Gordijnen

Ineens verlangde ik hevig naar je straat. Het was een stille straat: er slopen sporadisch auto’s langs je ramen, de bomen waren hoog, vingen wind en mannen met honden groetten me als ik naar je voordeur liep.

Als we in bed lagen, konden we soms de dronkenpraat van mensen op straat horen. In de ramen zat stokoud enkelglas en omdat je het altijd warm had, stond er altijd minstens één raam open. Omdat ik het altijd koud had, kroop ik zo dicht mogelijk tegen je aan.

De eenzame auto’s die langs je raam gleden strooiden koplamplicht door de ramen – je woonde er pas een maand en had nog geen gordijnen opgehangen. Daar zou ik een keer mee helpen, had ik gezegd. Je wist nog niets van mijn onhandigheid.

Het koplamplicht scheerde ’s nachts als een zoeklicht langs je bed, alsof er iemand naar ons zocht. Dan hielden we allebei onze adem in, tot het licht verdween. We wilden niet gevonden worden.

Je straat had iets vertrouwds, zelfs voordat ik de weg naar je huis uit mijn hoofd kende, omdat jij er woonde. De oude straatlantaarns, die ene scheve gevel, de bloemen in de vensterbank van je bejaarde buurman, die ik soms tegenkwam als ik ’s middags weer vertrok. De eerste keer keek hij me onderzoekend aan, en trok daarna zijn voordeur dicht. De laatste keer probeerde hij een praatje aan te knopen, en dat lukte bijna, was het niet dat ik zo snel mogelijk weg wilde.

Als ik niet op weg was naar jou, maar wel door je straat moest, zwaaide ik altijd even, of je nu thuis was, of niet. Soms kreeg ik later een berichtje van je, dat je me had gezien: of ik gezien had dat je had teruggezwaaid. En dat je van me hield.

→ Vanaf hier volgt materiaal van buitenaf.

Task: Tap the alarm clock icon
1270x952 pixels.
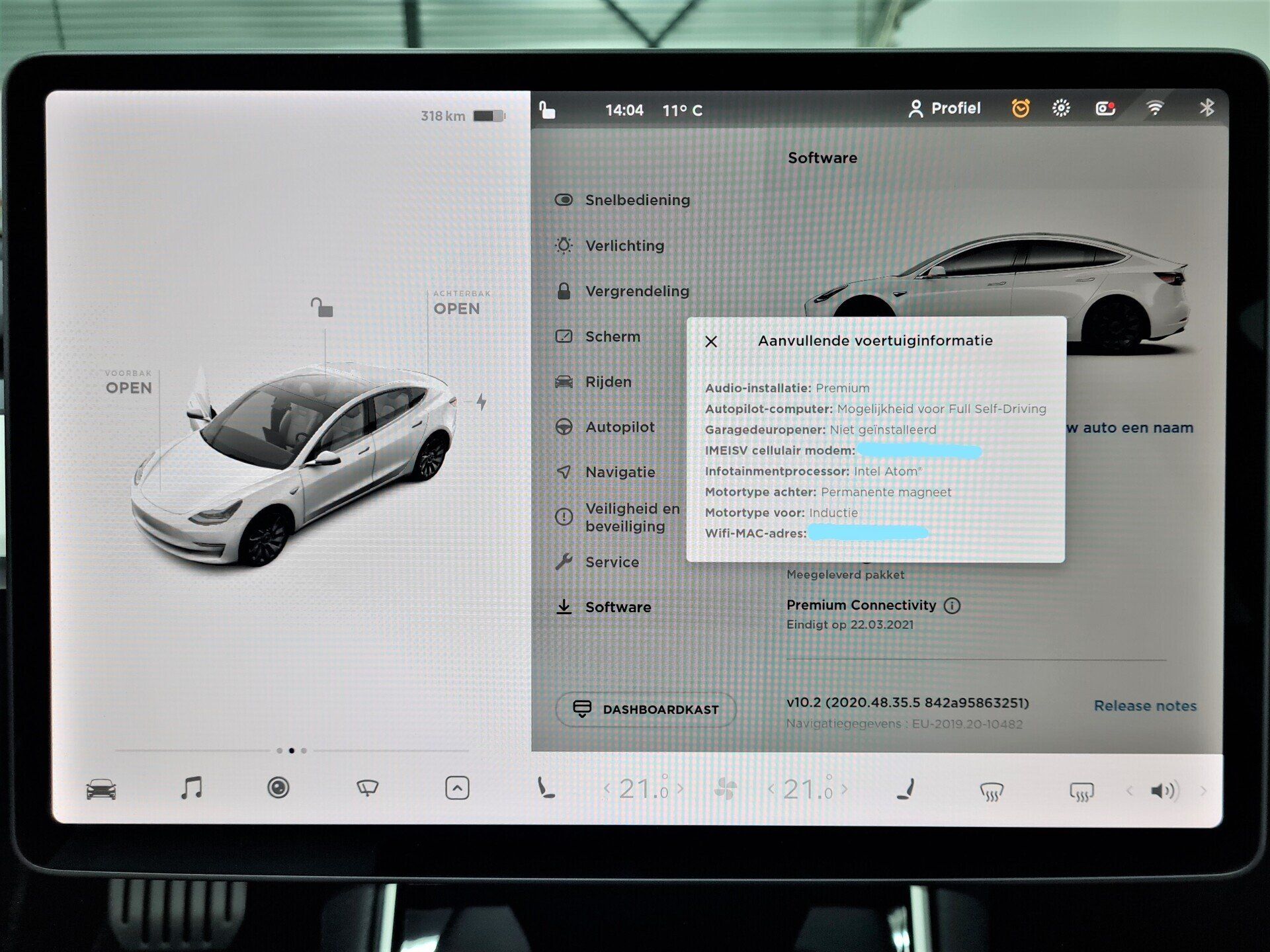Action: coord(1020,108)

Het is vreemd dat ik veel dingen van je ben vergeten. Ik weet amper nog hoe je stem klonk, hoe je zoende, hoe je naar me keek. In één jaar kunnen die kleine, en tegelijkertijd allesomvattende dingen kennelijk toch vervagen, als je iemand niet meer ziet. Van je straat weet ik alles nog. Ik wilde terug, heel even.

De trui die ik nog van je heb, zou ik eindelijk terug kunnen geven. Misschien kreeg ik dan mijn blauwe overhemd met bloemetjes in de manchetten terug. Ik vroeg me af hoe je bij iemand aanbelt, als diegene je nooit meer wilt zien. Bel je een keer lang? Of twee korte keren? Ik weet niet eens meer hoe ik al die andere keren bij je aan had gebeld. Je had gelijk, en hebt dat, na een jaar, nog steeds: ik had beter op moeten letten.

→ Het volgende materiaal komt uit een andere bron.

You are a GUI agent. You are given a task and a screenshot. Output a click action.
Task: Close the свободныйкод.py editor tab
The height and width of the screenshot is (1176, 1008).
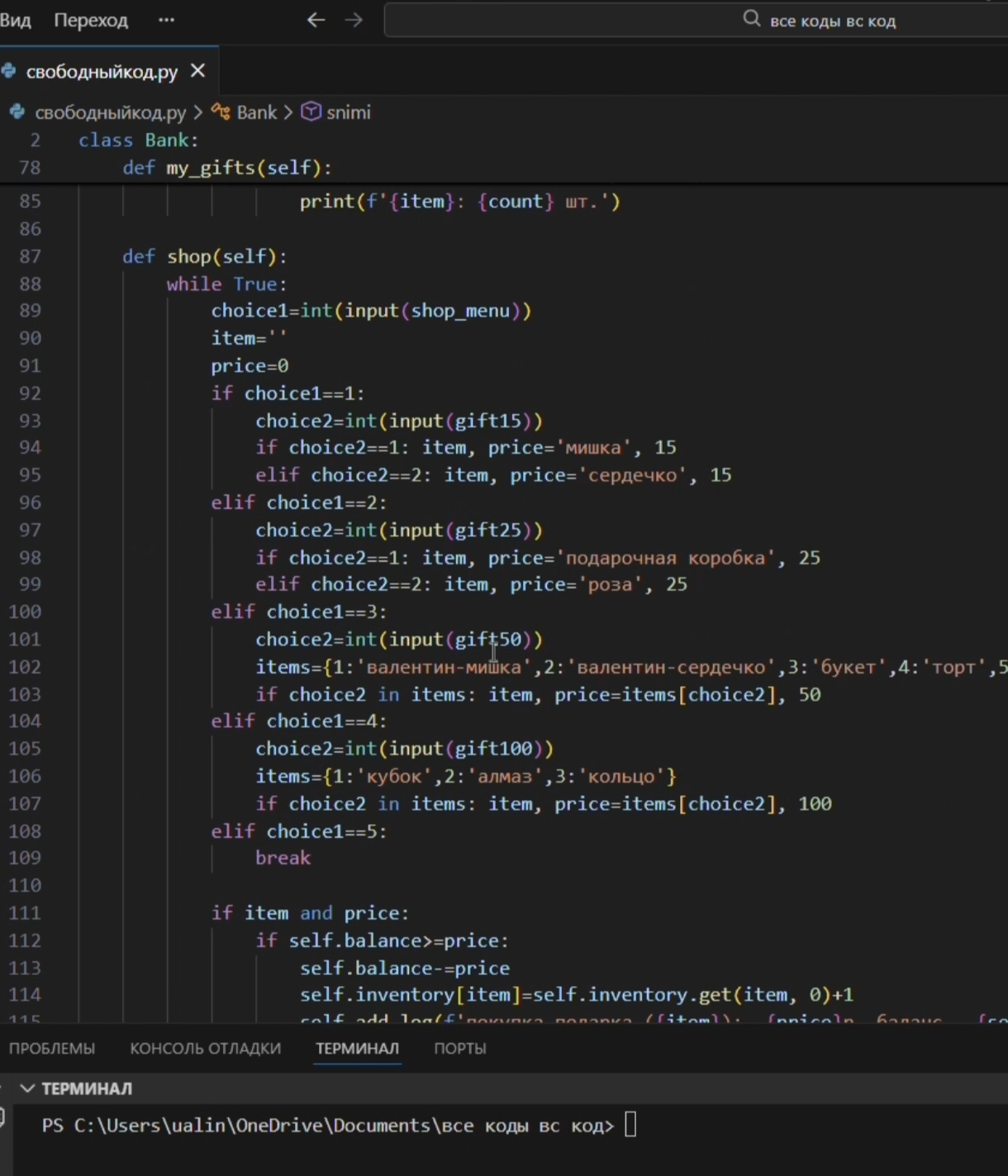coord(197,71)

Ik kwam niet verder dan de hoek van je straat. Na een paar stappen zag ik de bloemen in de vensterbank van je buurman staan. Er liepen nog altijd mannen met honden. Ze groetten me, en ik groette terug, terwijl ik stil bleef staan bij een lantaarnpaal.

Toen zag ik het: er hingen gordijnen voor je raam. Ze waren dicht.  

Foto van Twan Vet
Twan Vet

Twan Vet (1998) schrijft poëzie, proza en liedteksten.

Zijn gedichten verschenen eerder in literaire tijdschriften zoals De Revisor, DW B en Het Liegend Konijn en in kranten zoals NRC en het AD. In 2022 verscheen DEMarrage, een uitgave van het literaire tijdschrift Deus Ex Machina en in 2024 verscheen Dag stad bij uitgeverij Klapwijk en Keijsers.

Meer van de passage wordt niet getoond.